With Keillor’s retirement, Lake Wobegon may go the way of Atlantis, but that doesn’t mean the show is over. “It feels like something ends and something else is about to happen,” Keillor told his audience during his denouement. That something is 35-year-old Chris Thile, a multiple Grammy-winning mandolin prodigy and leader of the insanely talented Punch Brothers, whom Keillor has anointed as his successor.

Thile first made waves with Nickel Creek, the new-grass band he co-founded in his home-state of California at age 12. Since then, he has appeared dozens of times as a musical guest on Keillor’s program, collaborated with virtuosos such as Béla Fleck and Yo-Yo Ma, and in 2012 was awarded a MacArthur Foundation Fellowship (a.k.a “genius grant”).

In his new role as radio host, Thile aims to preserve the spoken-word humor, musical showmanship, and even the fake commercials that have garnered A Prairie Home Companion three million loyal fans in the US. But judging by the guests, Thile’s Companion already feels edgier than Keillor’s ever did—White Stripes guitarist Jack White, comics John Hodgman and Aparna Nancherla, soul group Lake Street Dive, and cellist Esperanza Spalding will appear on the first few episodes.

Here are a handful of reflections Thile shared with me as he prepares to step into Keillor’s shoes on October 15:

On his first Prairie Home Companion gig: “My life has always been intertwined with the show. Some of my very earliest memories are being in our living room, listening to the show is when I was two years old, and Garrison’s voice emanating from the radio in the corner. At that age it was kind of unclear to me whether that might actually be my dad’s voice just coming through the radio instead of from his body. Not that they sound similar—but just sort of this warm, authoritative, male voice.

Playing the show for the first time at 15, I was already aware of the enormity of the moment. Even for this little bug, it was a realization of a goal at a very young age—like, ‘Oh, this is something I’ve dreamed of happening.’ Garrison signed my program and wrote me a limerick.

There once was a fellow named Thile. Played mandolin wild and freely. He played for the town, while riding around, on a bicycle doing a wheelie!

On the fateful phone call from Keillor: “He called me out of the clear blue sky. I had his number in my phone, but it was always nerve-wracking when he would call and his name shows up on caller ID. You know, it’s a long, grand name accompanied by this incredibly grand voice. I was practicing, in the middle of a duet with the bassist Edgar Meyer. I let it go to voicemail because I thought to myself he probably wants me to play on next week’s show or something, and there’s no way I can do it. I listen to the voicemail and it says imitates Keillor‘s voice ‘Chris I have something that may be of some interest to you…’

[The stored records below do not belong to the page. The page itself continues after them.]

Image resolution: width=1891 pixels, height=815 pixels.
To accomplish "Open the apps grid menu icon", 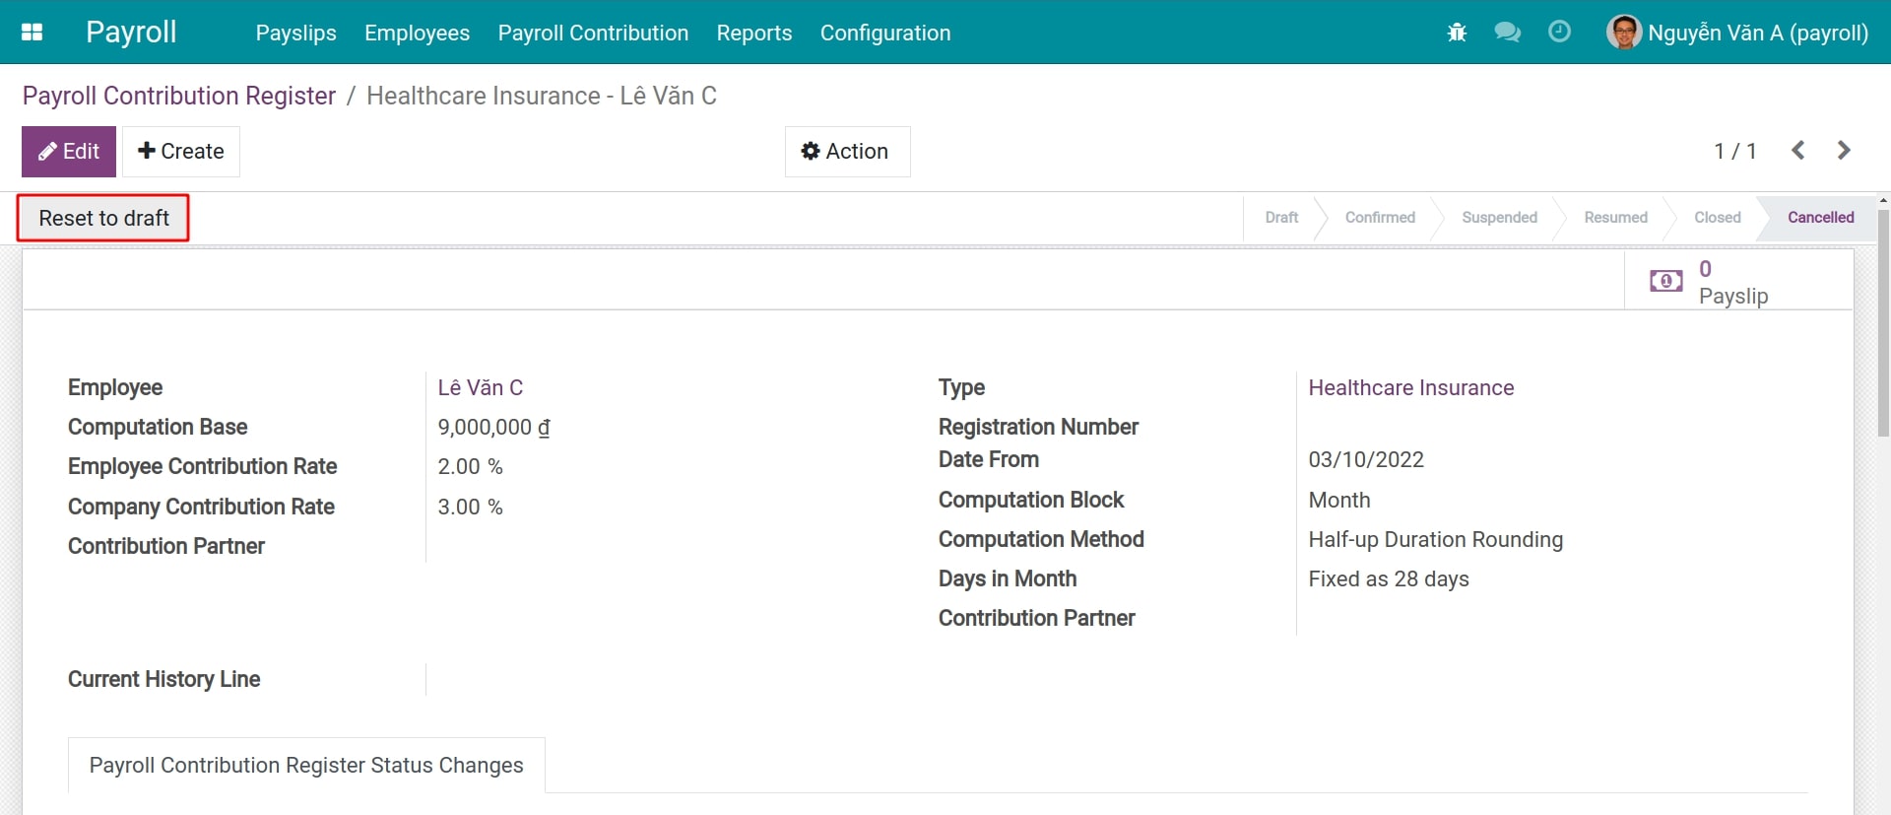I will coord(32,33).
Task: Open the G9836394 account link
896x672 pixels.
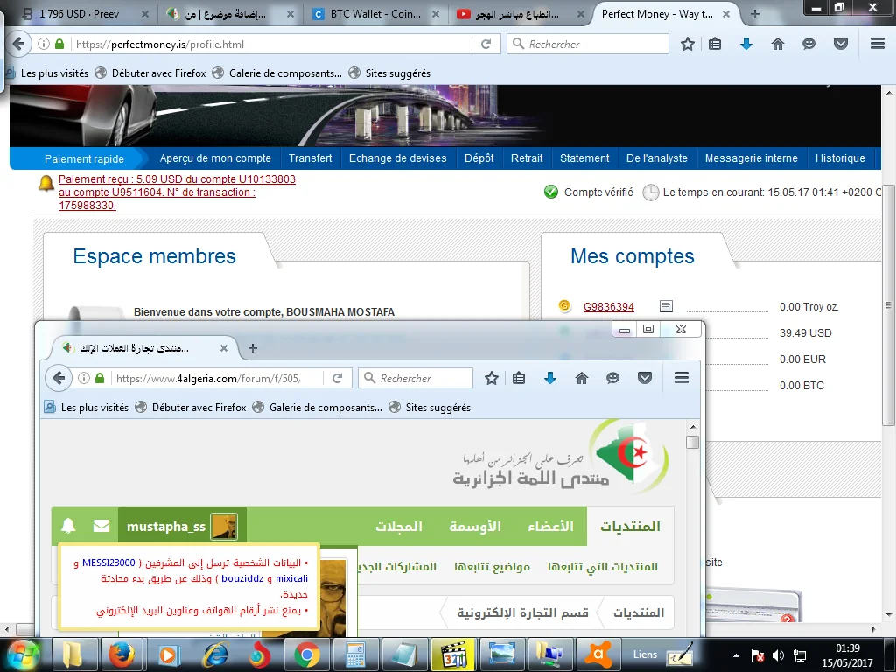Action: tap(608, 307)
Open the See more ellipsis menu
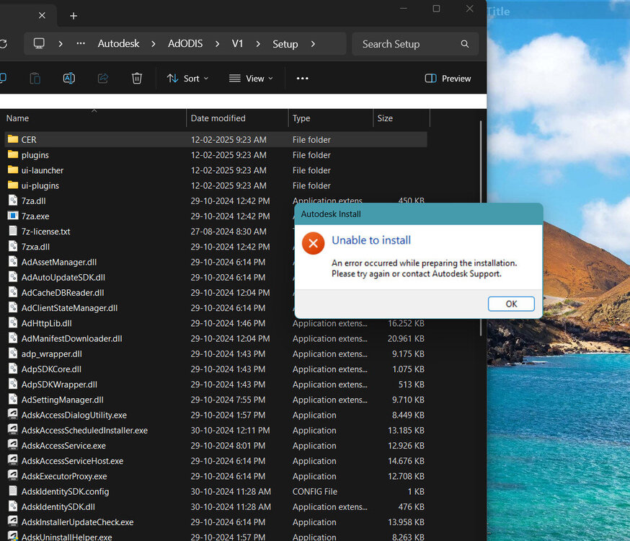This screenshot has height=541, width=630. click(x=303, y=79)
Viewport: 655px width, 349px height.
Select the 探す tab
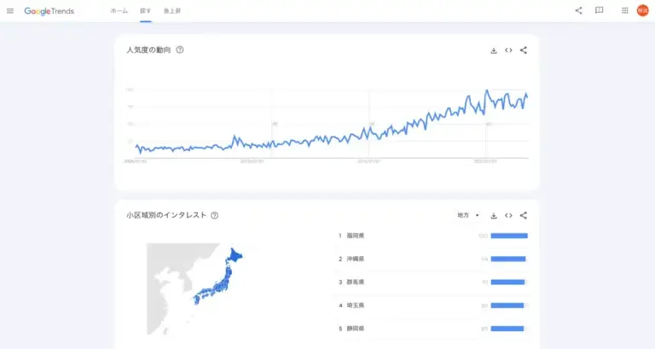pos(146,11)
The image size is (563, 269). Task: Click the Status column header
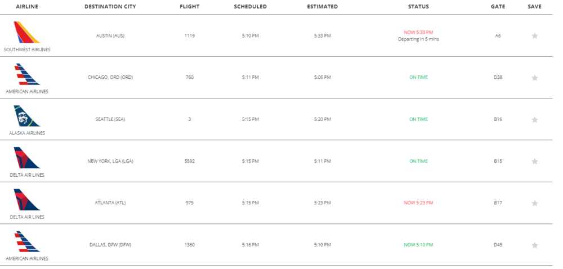418,7

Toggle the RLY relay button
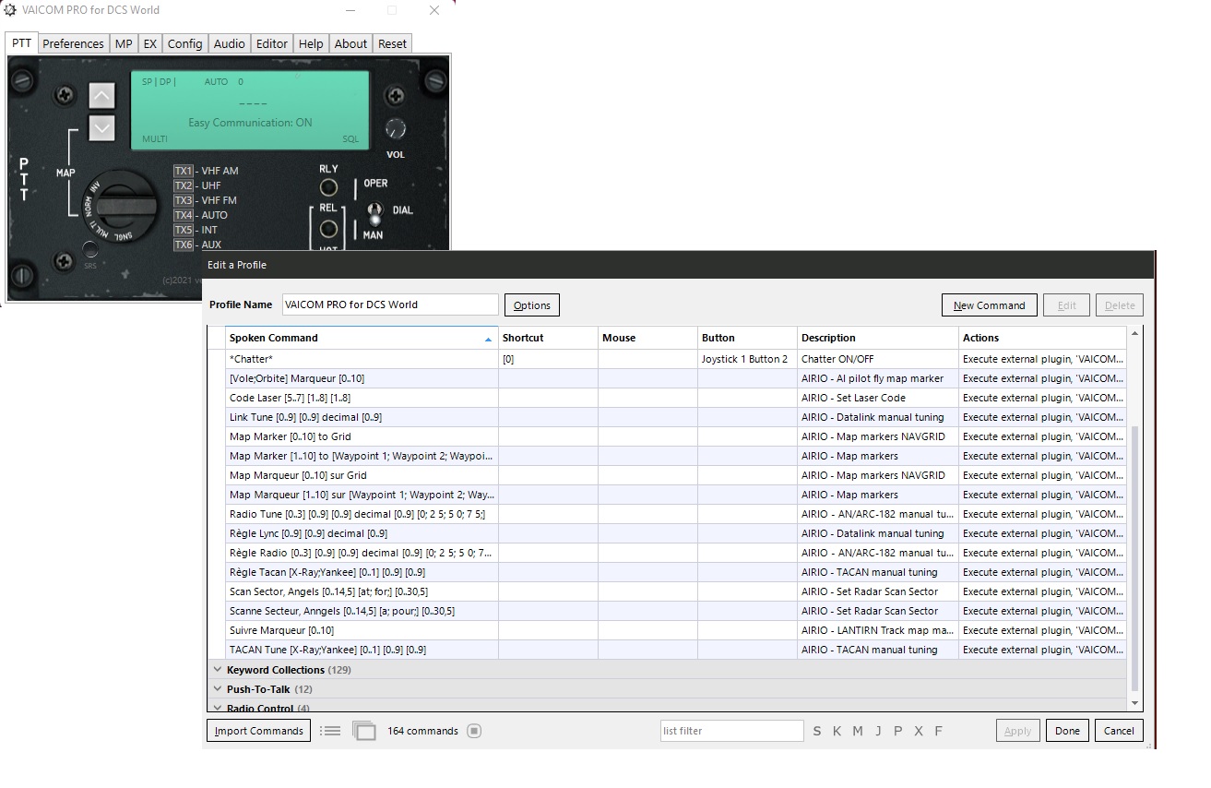coord(328,187)
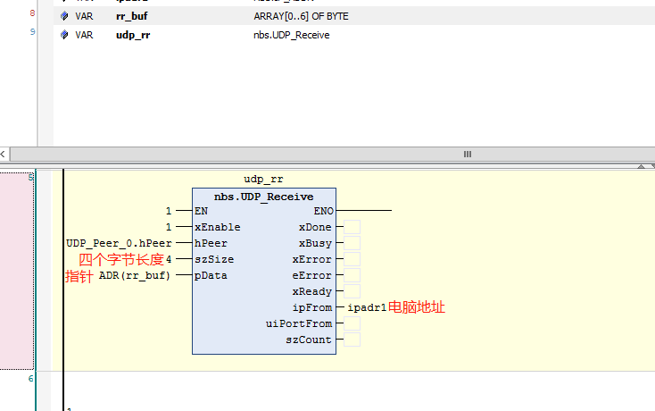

“So I called him back and he outlined his exact plan. I was pacing as it started dawning on me what he was talking about. I had to leave the bus and just started like walking all over Ann Arbor trying to process all of this. As he came to the end of the pitch, I am struggling for words, because even then there was this air of inevitability about it. Almost like the forehead slap of, Of course this is what I’m going to do; of course I’m going to try this, as crazy and scary as it seemed at the time. He said, ‘You host a couple of shows, you know, early next year, and we’ll see where we are.’ And that’s what we did.”

On how Thile’s Prairie Home Companion will be different: “We’re going to have a spoken-word guest every show, who may often be a comedian, actor, a poet. I suspect you’ll still be hearing about powder milk biscuits, and you may still be encouraged to eat enough ketchup and potentially be soothed by a piece of rhubarb pie, because we just can’t help ourselves. But the world has changed a lot in the last 40 years. Garrison was keenly aware of that, but you could look out into the audience at a lot of these live shows and see a lot of 50-plus-year-old white folks.

“My dearest hope is that we can create the kind of environment that’s representative of everyone in this beautiful country of ours, especially now. These are hard times. The last couple nights, it’s like I haven’t been able to look directly at the TV—as if it’s the sun. I try and catch up over Twitter afterward, almost it’s like that board from elementary school with the little hole cut into it so you can check out the sun, like check out an eclipse, with those little rudimentary tools. It’s an oft-uttered statement but these are troubled times. I am all the more fervently seeking the beauty that human beings are capable of developing, and I want the show to be a place for those beautiful things. So that, quite frankly, is our great goal, our great challenge.”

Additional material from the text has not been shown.